### WHAT THE EXERCISE ASKS
All the lines below should appear again unchanged, though their pictures should not.

### THE DATA
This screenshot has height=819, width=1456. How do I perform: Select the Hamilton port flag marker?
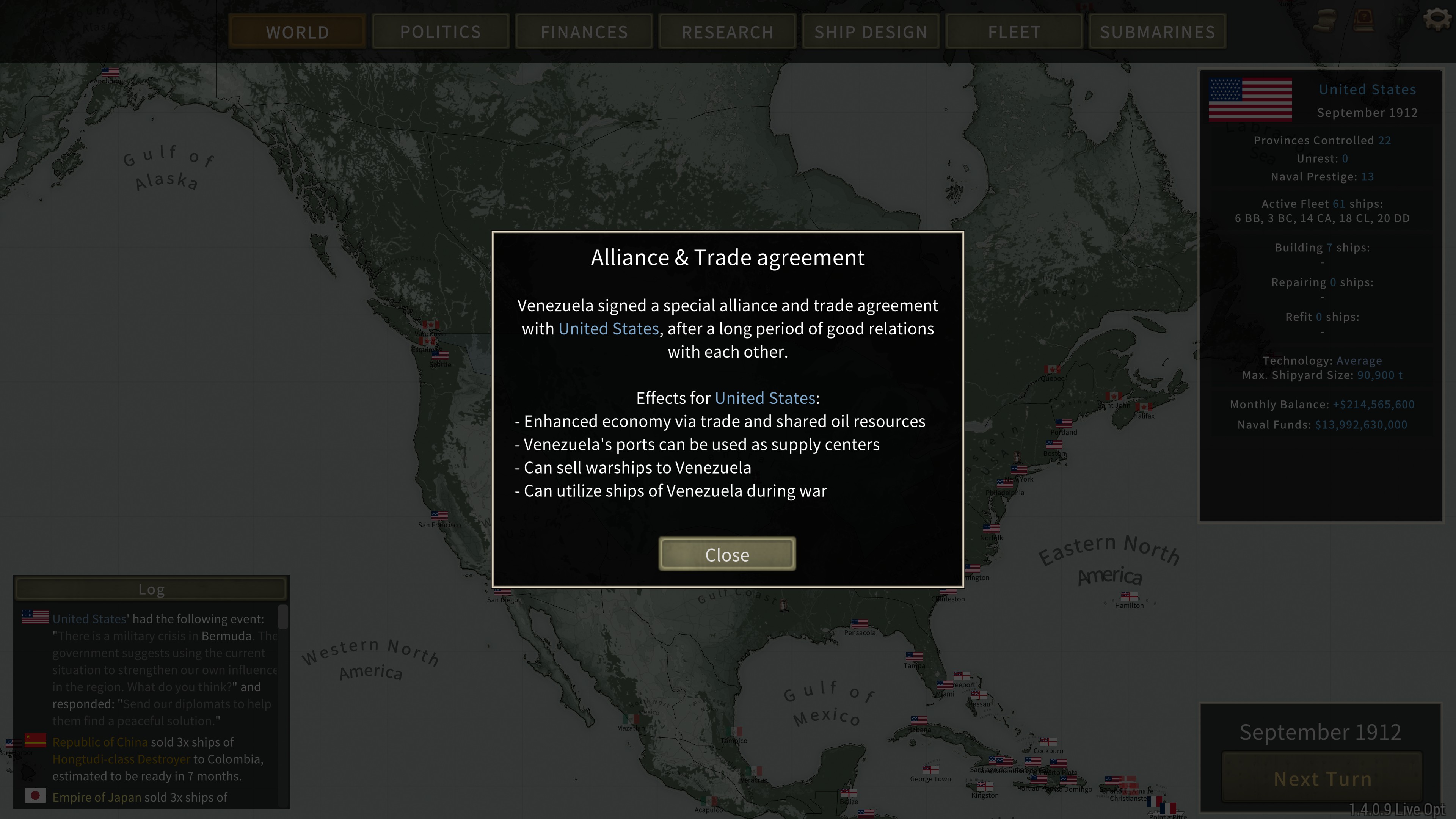1129,596
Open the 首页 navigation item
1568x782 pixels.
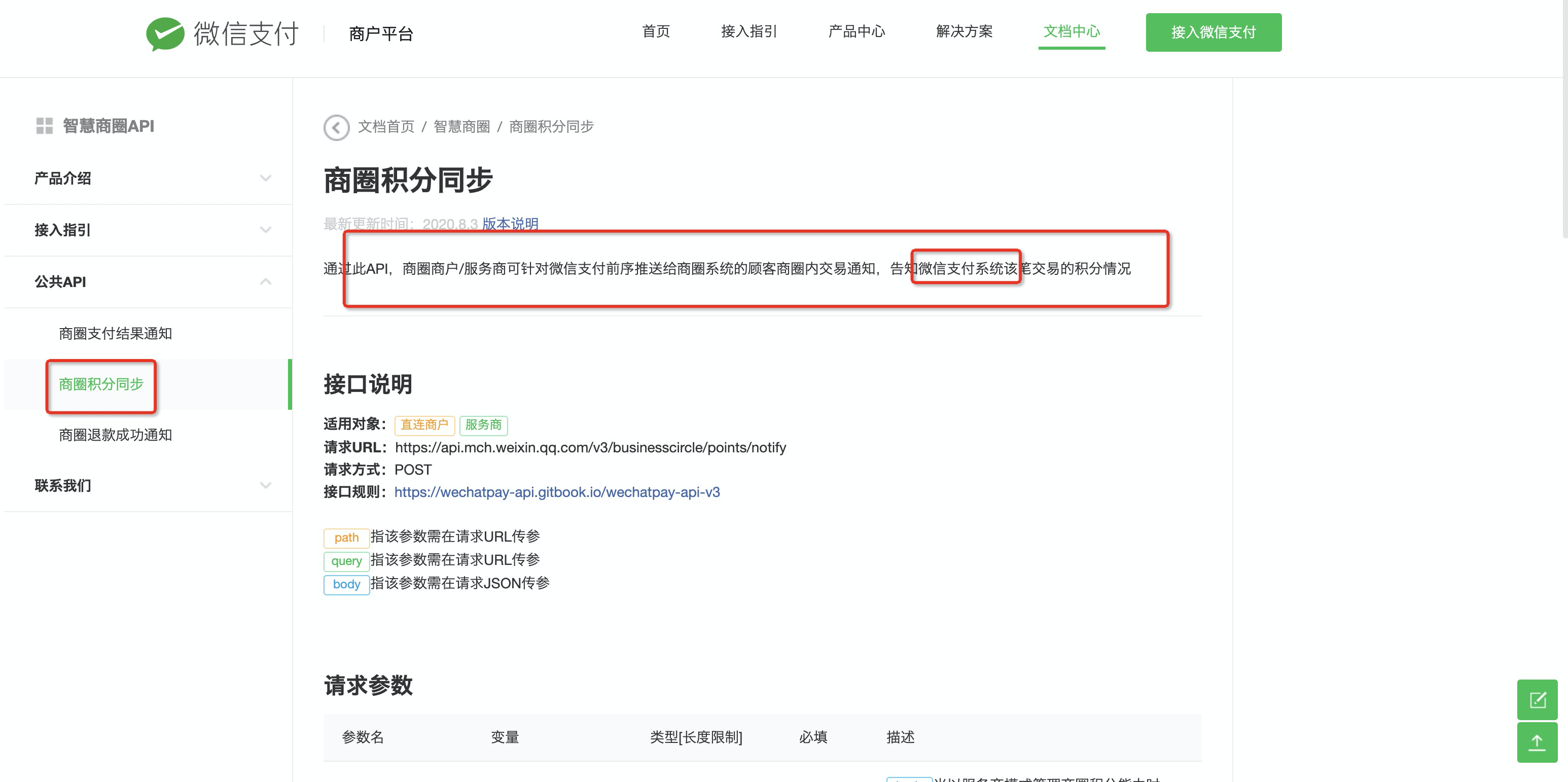tap(656, 31)
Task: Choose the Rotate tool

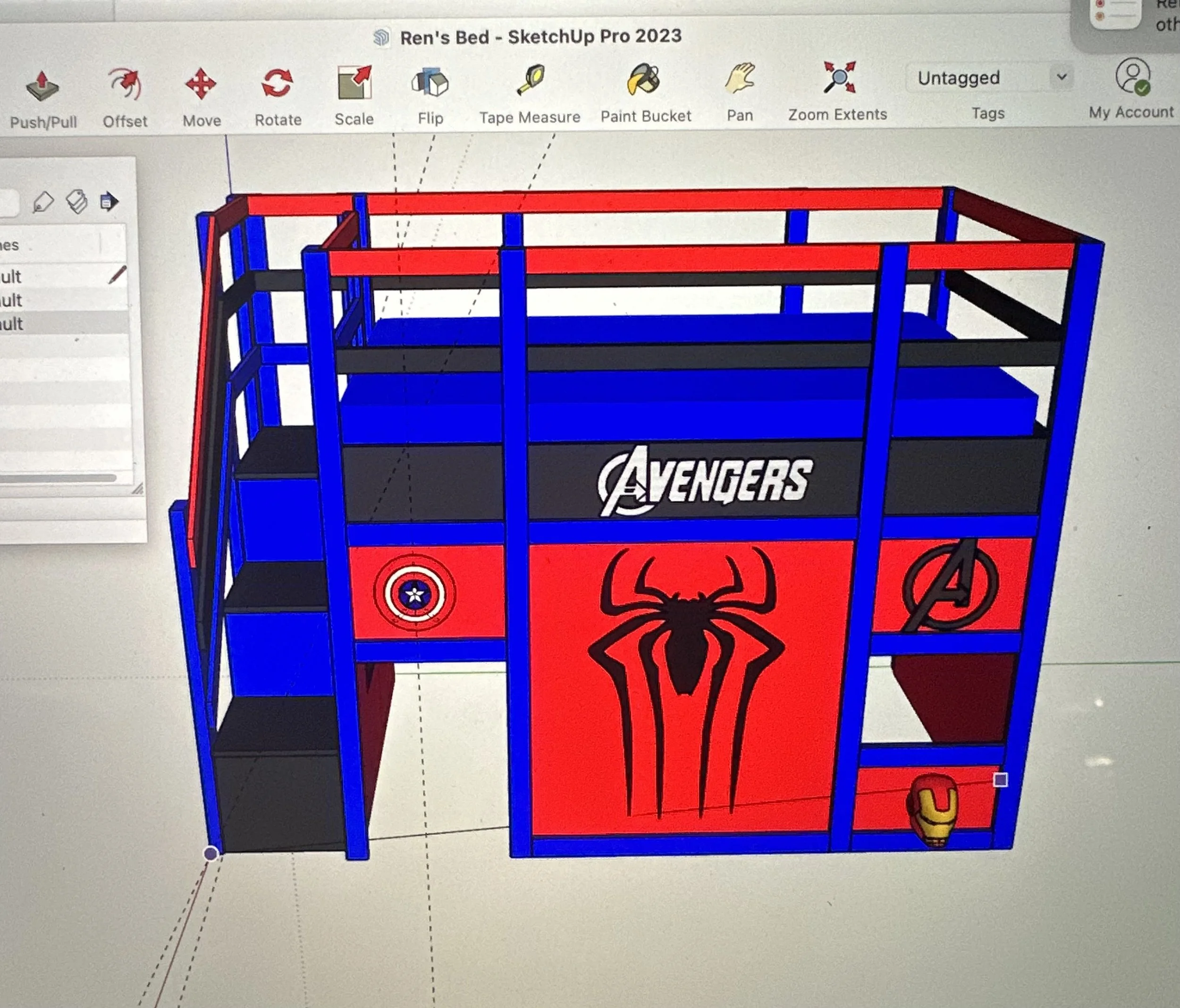Action: (278, 84)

### ANSWER BELOW
This screenshot has height=819, width=1456. How do I perform: Select the Hamilton port flag marker?
1129,596
Open the 首页 navigation item
1568x782 pixels.
tap(656, 31)
Task: Choose the Rotate tool

Action: (278, 84)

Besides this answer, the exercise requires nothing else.